Nach der Finanzkrise 2008, als Nationalbanken die Märkte mit ausreichend Kapital versorgten, war davon für Versicherungsunternehmen reichlich und günstig verfügbar. Dies führte zu einem sogenannten „Soft Market“, auf dem Versicherer um Industrierisiken buhlten und den Unternehmen ihre Kapazitäten zu sehr attraktiven Konditionen anboten. Viele Unternehmen sahen daher keinen Anlass, über eine erhöhte Beteiligung an der Finanzierung ihrer eigenen Risiken nachzudenken, da die Versicherer diese auch bei relativ niedrigen Selbstbehalten zu günstigen Preisen übernahmen.

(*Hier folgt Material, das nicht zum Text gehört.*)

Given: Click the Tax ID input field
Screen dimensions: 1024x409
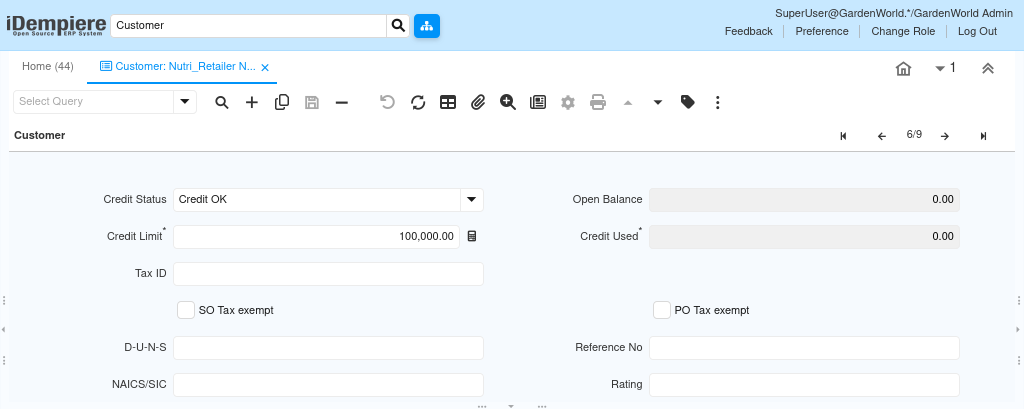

In den letzten Jahren haben wir jedoch einen sich verhärtenden Versicherungsmarkt, insbesondere im Bereich der Sachversicherung, beobachten müssen. Unternehmen stehen vor schwierigen Vertragserneuerungen und müssen teilweise massive Prämienerhöhungen sowie verschlechterte Deckungsbedingungen in Form von höheren Selbstbehalten, niedrigeren Limiten oder gar Deckungsausschlüssen in Kauf nehmen. Die Platzierung großer Versicherungsprogramme mit substanziellen Limiten zu angemessenen Preisen wird für Versicherungseinkäufer und -berater zu einer immer größeren Herausforderung.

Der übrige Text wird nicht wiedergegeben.